Aim of the exercise
Produce all the records again exactly as they stand.

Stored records
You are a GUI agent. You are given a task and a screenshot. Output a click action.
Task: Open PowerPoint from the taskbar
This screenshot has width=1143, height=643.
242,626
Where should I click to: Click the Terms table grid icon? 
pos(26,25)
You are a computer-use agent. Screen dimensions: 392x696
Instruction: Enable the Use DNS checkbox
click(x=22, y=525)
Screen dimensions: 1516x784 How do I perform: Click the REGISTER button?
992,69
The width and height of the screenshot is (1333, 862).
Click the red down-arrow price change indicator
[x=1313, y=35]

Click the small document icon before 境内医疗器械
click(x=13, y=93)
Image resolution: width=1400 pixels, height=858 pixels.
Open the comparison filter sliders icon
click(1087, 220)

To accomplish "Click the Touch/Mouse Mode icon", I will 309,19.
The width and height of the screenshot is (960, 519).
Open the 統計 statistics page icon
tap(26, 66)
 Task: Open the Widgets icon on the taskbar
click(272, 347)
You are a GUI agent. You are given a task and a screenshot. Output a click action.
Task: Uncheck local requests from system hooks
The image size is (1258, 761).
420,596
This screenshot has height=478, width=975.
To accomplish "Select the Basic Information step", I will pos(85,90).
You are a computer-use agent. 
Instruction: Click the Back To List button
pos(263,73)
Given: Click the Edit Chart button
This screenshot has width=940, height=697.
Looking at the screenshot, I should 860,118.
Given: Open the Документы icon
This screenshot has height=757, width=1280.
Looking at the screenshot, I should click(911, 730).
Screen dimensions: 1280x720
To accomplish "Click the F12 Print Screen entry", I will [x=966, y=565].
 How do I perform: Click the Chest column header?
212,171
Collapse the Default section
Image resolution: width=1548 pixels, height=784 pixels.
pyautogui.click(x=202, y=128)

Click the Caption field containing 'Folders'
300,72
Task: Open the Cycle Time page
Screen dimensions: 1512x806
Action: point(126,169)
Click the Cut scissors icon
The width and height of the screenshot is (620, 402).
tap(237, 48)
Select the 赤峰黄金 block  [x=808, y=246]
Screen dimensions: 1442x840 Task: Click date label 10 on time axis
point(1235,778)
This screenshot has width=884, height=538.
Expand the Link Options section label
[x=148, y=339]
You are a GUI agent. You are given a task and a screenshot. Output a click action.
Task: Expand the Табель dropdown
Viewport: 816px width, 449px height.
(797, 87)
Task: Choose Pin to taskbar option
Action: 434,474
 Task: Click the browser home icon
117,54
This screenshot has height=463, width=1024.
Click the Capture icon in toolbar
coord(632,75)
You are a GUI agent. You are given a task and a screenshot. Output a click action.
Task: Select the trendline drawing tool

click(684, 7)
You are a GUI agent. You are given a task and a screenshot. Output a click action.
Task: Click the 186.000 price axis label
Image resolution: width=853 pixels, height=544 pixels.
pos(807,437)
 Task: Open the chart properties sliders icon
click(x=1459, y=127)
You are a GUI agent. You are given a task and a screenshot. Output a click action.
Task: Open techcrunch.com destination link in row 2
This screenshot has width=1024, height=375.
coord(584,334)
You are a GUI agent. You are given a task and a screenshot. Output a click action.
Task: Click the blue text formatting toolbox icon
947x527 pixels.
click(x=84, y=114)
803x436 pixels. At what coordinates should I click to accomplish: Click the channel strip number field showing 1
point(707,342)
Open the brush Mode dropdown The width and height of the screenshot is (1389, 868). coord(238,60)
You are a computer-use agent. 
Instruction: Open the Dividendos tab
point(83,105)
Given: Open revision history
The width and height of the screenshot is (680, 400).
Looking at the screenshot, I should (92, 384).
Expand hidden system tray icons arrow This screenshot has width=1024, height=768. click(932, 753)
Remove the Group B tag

Solution to the problem
You are a GUI agent. You are given a task and a screenshot. Output a click action.
Task: Open PowerPoint from the taskbar
This screenshot has width=1143, height=643.
242,626
Where should I click to: Click the Terms table grid icon? 
pos(26,25)
You are a computer-use agent. Screen dimensions: 392x696
Instruction: Enable the Use DNS checkbox
click(x=22, y=525)
Screen dimensions: 1516x784 How do I perform: Click the REGISTER button?
992,69
The width and height of the screenshot is (1333, 862).
Click the red down-arrow price change indicator
[x=1313, y=35]

Click the small document icon before 境内医疗器械
click(x=13, y=93)
Image resolution: width=1400 pixels, height=858 pixels.
Open the comparison filter sliders icon
click(1087, 220)

To accomplish "Click the Touch/Mouse Mode icon", I will 309,19.
The width and height of the screenshot is (960, 519).
Open the 統計 statistics page icon
tap(26, 66)
 Task: Open the Widgets icon on the taskbar
click(272, 347)
You are a GUI agent. You are given a task and a screenshot. Output a click action.
Task: Uncheck local requests from system hooks
The image size is (1258, 761).
420,596
This screenshot has height=478, width=975.
To accomplish "Select the Basic Information step", I will pos(85,90).
You are a computer-use agent. 
Instruction: Click the Back To List button
pos(263,73)
Given: Click the Edit Chart button
This screenshot has width=940, height=697.
Looking at the screenshot, I should 860,118.
Given: Open the Документы icon
This screenshot has height=757, width=1280.
Looking at the screenshot, I should click(911, 730).
Screen dimensions: 1280x720
To accomplish "Click the F12 Print Screen entry", I will [x=966, y=565].
 How do I perform: Click the Chest column header?
212,171
Collapse the Default section
Image resolution: width=1548 pixels, height=784 pixels.
pyautogui.click(x=202, y=128)

Click the Caption field containing 'Folders'
300,72
Task: Open the Cycle Time page
Screen dimensions: 1512x806
Action: point(126,169)
Click the Cut scissors icon
The width and height of the screenshot is (620, 402).
tap(237, 48)
Select the 赤峰黄金 block  [x=808, y=246]
Screen dimensions: 1442x840 Task: Click date label 10 on time axis
point(1235,778)
This screenshot has width=884, height=538.
Expand the Link Options section label
[x=148, y=339]
You are a GUI agent. You are given a task and a screenshot. Output a click action.
Task: Expand the Табель dropdown
Viewport: 816px width, 449px height.
(797, 87)
Task: Choose Pin to taskbar option
Action: 434,474
 Task: Click the browser home icon
117,54
This screenshot has height=463, width=1024.
Click the Capture icon in toolbar
coord(632,75)
You are a GUI agent. You are given a task and a screenshot. Output a click action.
Task: Select the trendline drawing tool

click(684, 7)
You are a GUI agent. You are given a task and a screenshot. Output a click action.
Task: Click the 186.000 price axis label
Image resolution: width=853 pixels, height=544 pixels.
pos(807,437)
 Task: Open the chart properties sliders icon
click(x=1459, y=127)
You are a GUI agent. You are given a task and a screenshot. Output a click action.
Task: Open techcrunch.com destination link in row 2
This screenshot has width=1024, height=375.
coord(584,334)
You are a GUI agent. You are given a task and a screenshot. Output a click action.
Task: Click the blue text formatting toolbox icon
947x527 pixels.
click(x=84, y=114)
803x436 pixels. At what coordinates should I click to accomplish: Click the channel strip number field showing 1
point(707,342)
Open the brush Mode dropdown The width and height of the screenshot is (1389, 868). coord(238,60)
You are a computer-use agent. 
Instruction: Open the Dividendos tab
point(83,105)
Given: Open revision history
The width and height of the screenshot is (680, 400).
Looking at the screenshot, I should (92, 384).
Expand hidden system tray icons arrow This screenshot has width=1024, height=768. click(932, 753)
Remove the Group B tag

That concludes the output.